Wanda English Burnett, Editor

Ann Geyman, 54, of Madison, has been charged with embezzling more than $1 million from three separate places she worked. In all three charges, she allegedly used the money taken to pay for her own personal credit card debt.

According to information from Timothy M. Morrison, acting United States Attorney for the Southern District of Indiana, the charges were filed November 29 in U.S. District Court.

One of the charges alleges that Geyman wrote 200 checks that totaled $1,113,502.34 to various credit card companies to pay her personal credit card debts when she was employed as treasurer of the Switzerland County School Corporation from January 20, 2003 until May 9, 2007. She allegedly altered bank statements and canceled checks to conceal her action, which was discovered during an outside audit by the Indiana State Board of Accounts in May of this year. Information from the US Attorney notes that it is a federal crime to embezzle funds from a government entity receiving more than $5,000 in federal funds in one year.
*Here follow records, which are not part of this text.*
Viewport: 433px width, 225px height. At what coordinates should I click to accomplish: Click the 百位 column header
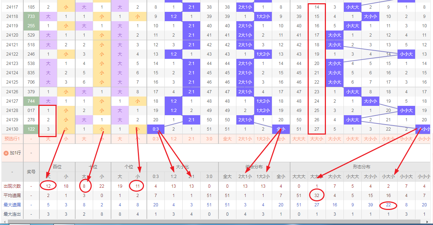coord(57,167)
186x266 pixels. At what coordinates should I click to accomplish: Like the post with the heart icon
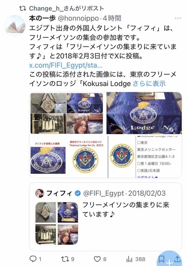[x=97, y=259]
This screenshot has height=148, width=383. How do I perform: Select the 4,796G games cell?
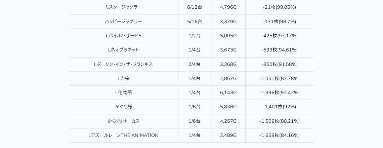[x=228, y=7]
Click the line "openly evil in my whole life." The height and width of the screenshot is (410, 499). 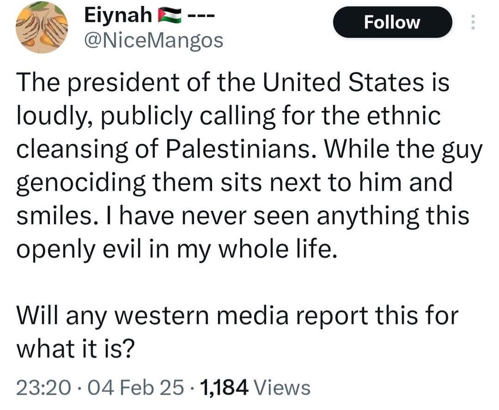tap(176, 250)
In the second charge, Geyman allegedly was involved in a $24,489 mail fraud while serving as the treasurer of the Madison Regatta, Inc. from July 7, 2000 until June 26, 2001. The Madison Regatta, which is a not-for-profit entity organizing the annual boat race on the Ohio River, also includes running concession stands and ticket sales. Through her position as the treasurer, Geyman routinely reviewed and authorized payment for invoices submitted by vendors of the Madison Regatta. She was also authorized to issue checks to pay invoices without approval of anyone else. The charge maintains that Geyman prepared, signed and mailed 24 checks made payable to credit card companies and businesses who had issued her personal lines of credit. None of the payments that totaled $24,489.15 are said to be related to any legitimate business concerning the Madison Regatta. The accused is then said to have hidden this activity through false entries in the books and records, which she had control of.
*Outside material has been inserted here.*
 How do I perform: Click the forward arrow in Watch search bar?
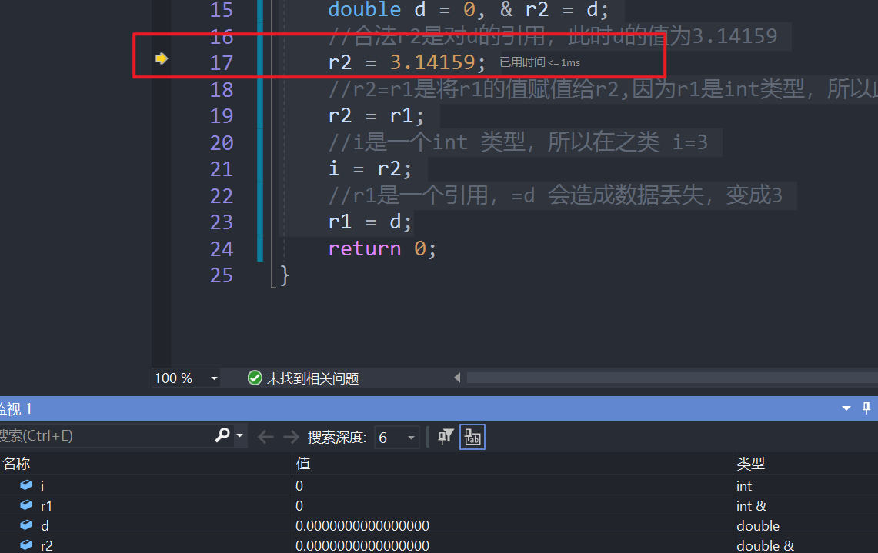291,437
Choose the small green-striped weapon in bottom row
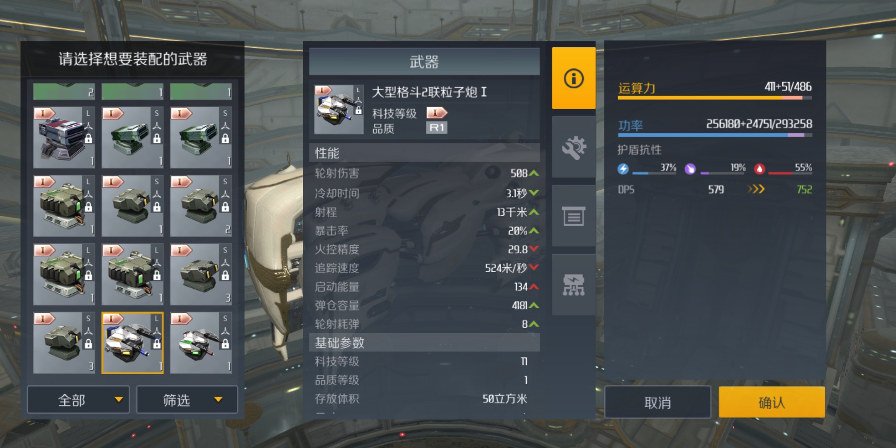 [201, 343]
The third charge against Geyman is connected to her employment with Value Systems (doing business as J.D. Byrider and CNAC) as an accountant. J.D. Byrider, an automobile dealership and finance company doing business in Madison, would make large payments to its vendors buying automobile inventory. It is alleged that Geyman defrauded the company of about $76,000 by issuing and mailing 22 checks from that company’s bank account to the credit card companies and businesses who had issued her personal lines of credit. This took place between August 17, 2001 and December 1, 2002. The charge notes that none of the checks were written for legitimate business for the company. It is alleged that Geyman doctored the books and records of J.D. Byrider to conceal this activity.

Geyman has agreed to plead guilty to all the charges, which include one count of Embezzlement (from the Switzerland County School Corporation), one count of Mail Fraud (Madison Regatta) and one count of Mail Fraud (J.D. Byrider). She could spend up to 10 years in prison for the embezzlement charge and be fined up to $250,000. The Mail Fraud charges carry a prison term of up to five years again with a fine of up to $250,000 each. The law also requires mandatory restitution for the federal offenses with Geyman agreeing to pay back $1,214,066.32.

According to information in the Vevay Reveille newspapers, Geyman has agreed to forfeit her interest in all property, real and personal, that was seized by the government concerning this case. This would include her home at 1829 Telegraph Hill Road in Madison and a 2003 Chevy Trailblazer.